POINTS: 3 out of 10.
Bechdel: 0 points
Variety of characters: 0 points
Good story: 2 points
Discretionary ideological points: 1 point
This is a bit of a hard one for me to review because it is so very beloved, and with such good reason. We’ve all seen that thing about how you become real by being loved and how that process can hurt and by the time you’re real, all your fur has been cuddled off and all that. And it’s a great message. It certainly resonates with a lot of people.
Thing is though, this book fails almost all our metrics. The only female character is the fairy, and her entire role is to rescue and bring the rabbit to life. So no Bechdel. There is definitely no sign of diversity.
And also, you know, I sort of object to the idea that “realness” is something that is bestowed upon you by someone else’s love. That’s… just a bit problematic for me.

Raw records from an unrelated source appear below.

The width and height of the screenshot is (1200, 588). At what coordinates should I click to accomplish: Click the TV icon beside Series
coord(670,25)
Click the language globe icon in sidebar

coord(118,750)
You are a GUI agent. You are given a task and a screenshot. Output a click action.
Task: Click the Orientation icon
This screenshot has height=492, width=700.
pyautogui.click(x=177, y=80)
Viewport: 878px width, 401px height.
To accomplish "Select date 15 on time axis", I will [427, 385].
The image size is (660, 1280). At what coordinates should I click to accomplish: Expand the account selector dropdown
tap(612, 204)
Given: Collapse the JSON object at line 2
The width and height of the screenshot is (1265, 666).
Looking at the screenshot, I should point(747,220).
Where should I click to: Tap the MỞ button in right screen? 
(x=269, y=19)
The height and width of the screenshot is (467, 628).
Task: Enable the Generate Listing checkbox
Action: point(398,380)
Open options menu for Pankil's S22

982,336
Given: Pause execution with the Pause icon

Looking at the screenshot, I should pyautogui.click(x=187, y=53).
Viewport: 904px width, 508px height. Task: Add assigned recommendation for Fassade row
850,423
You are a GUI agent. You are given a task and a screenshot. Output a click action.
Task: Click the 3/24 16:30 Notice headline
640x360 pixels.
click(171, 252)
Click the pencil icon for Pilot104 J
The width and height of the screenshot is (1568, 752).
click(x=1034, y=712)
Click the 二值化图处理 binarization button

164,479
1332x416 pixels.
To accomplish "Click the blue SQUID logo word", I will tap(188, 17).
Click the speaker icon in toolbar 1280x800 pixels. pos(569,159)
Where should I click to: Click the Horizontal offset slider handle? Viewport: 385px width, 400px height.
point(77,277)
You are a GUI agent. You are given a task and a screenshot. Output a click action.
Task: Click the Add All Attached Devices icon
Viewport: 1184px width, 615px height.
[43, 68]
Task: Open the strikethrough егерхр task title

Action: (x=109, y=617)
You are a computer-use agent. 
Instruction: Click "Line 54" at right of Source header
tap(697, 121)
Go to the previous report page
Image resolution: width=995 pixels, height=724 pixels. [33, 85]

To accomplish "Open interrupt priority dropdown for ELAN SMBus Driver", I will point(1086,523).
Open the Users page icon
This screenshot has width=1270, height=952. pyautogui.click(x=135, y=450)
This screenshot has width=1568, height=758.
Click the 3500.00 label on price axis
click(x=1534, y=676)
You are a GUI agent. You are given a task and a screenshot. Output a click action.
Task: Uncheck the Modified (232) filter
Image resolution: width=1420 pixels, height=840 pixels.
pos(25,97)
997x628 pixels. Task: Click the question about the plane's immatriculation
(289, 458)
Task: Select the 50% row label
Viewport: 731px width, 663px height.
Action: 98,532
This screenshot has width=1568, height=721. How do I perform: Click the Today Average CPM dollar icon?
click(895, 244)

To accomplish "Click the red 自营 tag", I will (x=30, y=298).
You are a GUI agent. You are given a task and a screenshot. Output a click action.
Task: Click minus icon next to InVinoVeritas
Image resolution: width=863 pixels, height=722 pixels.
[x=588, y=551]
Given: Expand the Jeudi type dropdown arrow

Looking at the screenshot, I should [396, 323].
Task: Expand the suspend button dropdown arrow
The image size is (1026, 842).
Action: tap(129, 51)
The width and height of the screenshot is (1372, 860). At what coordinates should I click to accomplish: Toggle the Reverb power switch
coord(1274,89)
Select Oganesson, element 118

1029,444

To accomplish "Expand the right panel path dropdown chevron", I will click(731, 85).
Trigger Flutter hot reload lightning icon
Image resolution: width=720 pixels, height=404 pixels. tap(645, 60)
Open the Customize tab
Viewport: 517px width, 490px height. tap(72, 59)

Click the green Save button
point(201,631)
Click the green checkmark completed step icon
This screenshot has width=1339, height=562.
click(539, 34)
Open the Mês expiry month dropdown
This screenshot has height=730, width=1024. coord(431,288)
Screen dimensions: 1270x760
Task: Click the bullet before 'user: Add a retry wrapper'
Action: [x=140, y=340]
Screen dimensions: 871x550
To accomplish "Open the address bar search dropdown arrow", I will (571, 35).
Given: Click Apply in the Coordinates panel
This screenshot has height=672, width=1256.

But I get it. It is a very beloved book, and not without reason. The bond between kid and their favourite toy seems to be a pretty universal concept. Certainly C loves this book because he has a “Kitty” he loves like that. And he has solemnly informed me that Kitty is real because he loves him, and on that level I think the book is doing something pretty neat. We do infer meaning onto things as humans just because we have strong feelings about them.
But that’s things. And the book is told from the point of view of the rabbit, and I can’t help but feel that if it is about love, it is not so much being loved that makes a person real as perhaps the act of loving. Also, like, people are just real. You know. It’s not a conditional state.
Emotionally, I adore this book. But when I put my narrative criticism hat on, I can’t help but spot that it is full of ideological holes.
So yes, absolutely, read it to your kids. But then remind them that their worth lies in themselves, not in being loved by anyone else. Because what really makes you “real” is what you do and how you behave. Not what other people think of you.